Tuesday, January 30, 2007

great moments in 1980s television advertising

It's a body-shakin', "man!"-overloaded, horrifyingly stereotypical ad for all those songs that radio programmers never let flower children, or their descendants, forget!

That, or a record executive's fingers were itchy from deciding how to repackage White Rabbit and A Horse With No Name that week.

As the 1980s drew to a close, it was hard to ignore the constant reminders of what happened in popular culture 20 years earlier. The emergence of classic rock radio stations, TV retrospectives on the summer of '67, the return of hippie imagery, etc. The wheels in the heads of executives at companies specializing in albums sold on television began spun, hoping to capitalize on boomers entering their forties. Cue one late 60s/early 70s after another, many similar, most available as four records or three cassettes.

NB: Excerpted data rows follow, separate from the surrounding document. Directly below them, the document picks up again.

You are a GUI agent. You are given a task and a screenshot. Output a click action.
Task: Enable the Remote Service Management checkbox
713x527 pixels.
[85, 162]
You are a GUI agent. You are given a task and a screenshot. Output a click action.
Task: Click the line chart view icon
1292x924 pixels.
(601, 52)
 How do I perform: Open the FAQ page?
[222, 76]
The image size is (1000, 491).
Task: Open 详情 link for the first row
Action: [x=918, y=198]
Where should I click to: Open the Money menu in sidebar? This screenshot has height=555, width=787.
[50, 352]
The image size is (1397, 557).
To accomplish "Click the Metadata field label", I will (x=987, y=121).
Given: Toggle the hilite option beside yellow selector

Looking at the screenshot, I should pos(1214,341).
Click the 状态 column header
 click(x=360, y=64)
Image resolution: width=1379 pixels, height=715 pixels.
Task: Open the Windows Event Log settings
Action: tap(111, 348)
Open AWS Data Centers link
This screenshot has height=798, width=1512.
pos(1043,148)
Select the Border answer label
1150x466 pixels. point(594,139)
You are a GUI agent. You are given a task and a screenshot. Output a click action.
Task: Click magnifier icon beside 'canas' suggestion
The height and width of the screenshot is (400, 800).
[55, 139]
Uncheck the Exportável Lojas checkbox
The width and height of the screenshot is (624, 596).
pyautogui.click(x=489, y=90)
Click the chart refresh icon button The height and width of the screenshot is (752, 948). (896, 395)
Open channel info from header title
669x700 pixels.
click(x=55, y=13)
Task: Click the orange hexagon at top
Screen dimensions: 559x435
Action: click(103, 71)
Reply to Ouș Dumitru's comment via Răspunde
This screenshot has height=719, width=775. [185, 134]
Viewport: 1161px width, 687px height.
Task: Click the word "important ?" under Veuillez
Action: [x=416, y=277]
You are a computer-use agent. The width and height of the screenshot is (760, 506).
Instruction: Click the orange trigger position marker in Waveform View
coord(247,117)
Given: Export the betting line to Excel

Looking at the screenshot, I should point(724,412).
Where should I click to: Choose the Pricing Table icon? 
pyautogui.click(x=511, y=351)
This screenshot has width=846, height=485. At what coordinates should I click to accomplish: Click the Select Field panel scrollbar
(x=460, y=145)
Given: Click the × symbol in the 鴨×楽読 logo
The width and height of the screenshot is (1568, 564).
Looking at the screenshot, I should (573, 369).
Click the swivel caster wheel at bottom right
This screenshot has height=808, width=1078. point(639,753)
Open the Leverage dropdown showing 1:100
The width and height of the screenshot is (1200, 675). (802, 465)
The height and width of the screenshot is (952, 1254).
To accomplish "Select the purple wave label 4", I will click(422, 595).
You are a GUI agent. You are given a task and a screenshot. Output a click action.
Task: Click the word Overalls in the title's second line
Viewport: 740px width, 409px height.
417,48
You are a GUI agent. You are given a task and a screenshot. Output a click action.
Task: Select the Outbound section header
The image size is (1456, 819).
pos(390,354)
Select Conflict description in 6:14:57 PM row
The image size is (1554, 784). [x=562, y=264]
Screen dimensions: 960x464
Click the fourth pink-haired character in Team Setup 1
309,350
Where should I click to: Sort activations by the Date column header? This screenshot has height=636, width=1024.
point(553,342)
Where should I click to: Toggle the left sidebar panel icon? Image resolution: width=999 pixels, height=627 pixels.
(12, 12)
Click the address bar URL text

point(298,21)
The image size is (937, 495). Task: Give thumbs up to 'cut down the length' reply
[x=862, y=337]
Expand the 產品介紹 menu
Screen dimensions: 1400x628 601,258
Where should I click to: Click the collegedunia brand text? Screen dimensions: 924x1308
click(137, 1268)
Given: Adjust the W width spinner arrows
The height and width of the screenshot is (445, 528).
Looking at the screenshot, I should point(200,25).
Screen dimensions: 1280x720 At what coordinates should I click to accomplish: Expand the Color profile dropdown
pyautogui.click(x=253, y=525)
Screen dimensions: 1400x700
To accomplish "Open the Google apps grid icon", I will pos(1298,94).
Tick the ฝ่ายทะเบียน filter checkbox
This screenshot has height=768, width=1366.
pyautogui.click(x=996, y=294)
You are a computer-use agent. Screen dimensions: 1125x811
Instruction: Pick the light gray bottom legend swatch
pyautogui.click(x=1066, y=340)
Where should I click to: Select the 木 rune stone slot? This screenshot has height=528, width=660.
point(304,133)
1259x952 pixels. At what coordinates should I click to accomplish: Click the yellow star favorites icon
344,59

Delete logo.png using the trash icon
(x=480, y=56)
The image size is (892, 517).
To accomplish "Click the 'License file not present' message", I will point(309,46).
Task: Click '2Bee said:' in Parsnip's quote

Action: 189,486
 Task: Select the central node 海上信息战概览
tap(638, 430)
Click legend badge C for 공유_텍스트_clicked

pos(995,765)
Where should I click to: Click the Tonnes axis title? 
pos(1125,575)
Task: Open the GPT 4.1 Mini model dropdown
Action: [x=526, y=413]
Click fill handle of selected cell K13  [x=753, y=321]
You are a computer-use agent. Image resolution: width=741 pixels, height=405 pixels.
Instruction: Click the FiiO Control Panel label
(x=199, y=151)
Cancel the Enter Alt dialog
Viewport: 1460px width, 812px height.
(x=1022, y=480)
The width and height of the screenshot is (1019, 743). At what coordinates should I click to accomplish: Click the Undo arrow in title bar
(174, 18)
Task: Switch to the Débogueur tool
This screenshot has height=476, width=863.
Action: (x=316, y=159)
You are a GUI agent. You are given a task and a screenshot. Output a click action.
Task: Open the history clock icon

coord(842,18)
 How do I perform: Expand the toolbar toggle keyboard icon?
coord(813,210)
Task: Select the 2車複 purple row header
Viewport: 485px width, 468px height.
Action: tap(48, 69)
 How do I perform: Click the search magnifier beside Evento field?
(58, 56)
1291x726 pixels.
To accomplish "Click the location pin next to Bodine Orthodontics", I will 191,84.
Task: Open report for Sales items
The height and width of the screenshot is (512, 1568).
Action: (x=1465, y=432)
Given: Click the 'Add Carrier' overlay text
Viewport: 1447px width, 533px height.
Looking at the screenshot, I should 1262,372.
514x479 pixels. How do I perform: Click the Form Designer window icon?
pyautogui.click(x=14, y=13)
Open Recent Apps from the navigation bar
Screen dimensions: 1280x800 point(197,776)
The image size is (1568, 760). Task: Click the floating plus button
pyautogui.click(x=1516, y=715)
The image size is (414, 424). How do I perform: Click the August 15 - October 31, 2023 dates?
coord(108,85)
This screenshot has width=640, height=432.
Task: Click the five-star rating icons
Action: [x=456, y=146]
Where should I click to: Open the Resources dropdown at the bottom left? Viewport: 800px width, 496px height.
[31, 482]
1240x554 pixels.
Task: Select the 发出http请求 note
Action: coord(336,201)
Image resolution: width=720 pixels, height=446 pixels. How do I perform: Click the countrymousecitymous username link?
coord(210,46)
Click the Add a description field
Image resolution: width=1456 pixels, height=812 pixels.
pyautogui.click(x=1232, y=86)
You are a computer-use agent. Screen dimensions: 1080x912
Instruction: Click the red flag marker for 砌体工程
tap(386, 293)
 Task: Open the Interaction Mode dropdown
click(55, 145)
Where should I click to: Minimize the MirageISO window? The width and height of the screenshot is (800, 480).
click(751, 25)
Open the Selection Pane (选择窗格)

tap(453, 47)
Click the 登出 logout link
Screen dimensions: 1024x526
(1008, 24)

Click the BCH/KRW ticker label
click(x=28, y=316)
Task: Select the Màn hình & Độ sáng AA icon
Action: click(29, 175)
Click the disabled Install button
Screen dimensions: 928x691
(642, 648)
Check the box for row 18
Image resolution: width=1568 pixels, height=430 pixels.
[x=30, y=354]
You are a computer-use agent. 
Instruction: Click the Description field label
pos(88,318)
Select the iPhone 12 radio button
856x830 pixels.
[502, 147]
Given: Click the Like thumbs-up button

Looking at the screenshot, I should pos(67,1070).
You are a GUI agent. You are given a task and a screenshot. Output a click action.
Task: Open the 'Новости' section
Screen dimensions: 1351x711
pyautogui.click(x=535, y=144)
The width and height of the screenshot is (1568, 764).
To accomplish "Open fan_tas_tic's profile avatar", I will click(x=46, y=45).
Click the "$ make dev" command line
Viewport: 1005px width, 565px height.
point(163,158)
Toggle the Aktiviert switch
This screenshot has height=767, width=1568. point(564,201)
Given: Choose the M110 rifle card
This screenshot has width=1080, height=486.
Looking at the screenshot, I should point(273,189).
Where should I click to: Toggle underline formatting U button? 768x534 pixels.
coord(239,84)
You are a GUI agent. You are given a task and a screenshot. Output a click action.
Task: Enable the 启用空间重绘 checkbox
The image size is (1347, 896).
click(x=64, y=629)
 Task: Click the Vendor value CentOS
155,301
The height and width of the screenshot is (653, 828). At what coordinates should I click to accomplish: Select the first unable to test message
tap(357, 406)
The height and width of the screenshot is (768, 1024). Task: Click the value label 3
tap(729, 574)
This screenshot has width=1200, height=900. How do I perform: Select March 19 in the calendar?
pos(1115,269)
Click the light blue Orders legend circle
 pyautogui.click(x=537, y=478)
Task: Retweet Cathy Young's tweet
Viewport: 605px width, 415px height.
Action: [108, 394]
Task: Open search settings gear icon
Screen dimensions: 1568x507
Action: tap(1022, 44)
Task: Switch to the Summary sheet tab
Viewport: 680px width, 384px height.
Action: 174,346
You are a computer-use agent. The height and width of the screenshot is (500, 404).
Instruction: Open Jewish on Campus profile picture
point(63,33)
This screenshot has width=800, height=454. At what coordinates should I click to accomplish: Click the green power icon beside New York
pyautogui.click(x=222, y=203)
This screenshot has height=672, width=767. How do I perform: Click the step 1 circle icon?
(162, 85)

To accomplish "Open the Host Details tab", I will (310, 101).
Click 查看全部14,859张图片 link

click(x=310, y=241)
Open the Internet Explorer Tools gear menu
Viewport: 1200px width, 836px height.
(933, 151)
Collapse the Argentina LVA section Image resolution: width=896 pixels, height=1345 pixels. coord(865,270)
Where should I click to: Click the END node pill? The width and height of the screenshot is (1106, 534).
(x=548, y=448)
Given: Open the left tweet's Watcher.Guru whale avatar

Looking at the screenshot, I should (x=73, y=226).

In the race for the cheesiest ad, Freedom Rock stood above the rest. Watch and believe! Soak up the authentic acid-drenched dialogue delivered by ultra-convincing hippies!

This ad left impressions that lingered on for years. Anytime something stereotypically hippie came to our attention, it was a safe bet my sister or somebody at school would ask "is that Freedom Rock? TURN IT UP!"

Seeing this for the first time in years, what strikes me, beyond the bad acting, is that the album was available on the newly-emerging compact disc. TV albums were still available on 8-track at the time, a format which would have better suited the pitchman's van.

Unless 8-track sales were reserved for the likes of Red Sovine...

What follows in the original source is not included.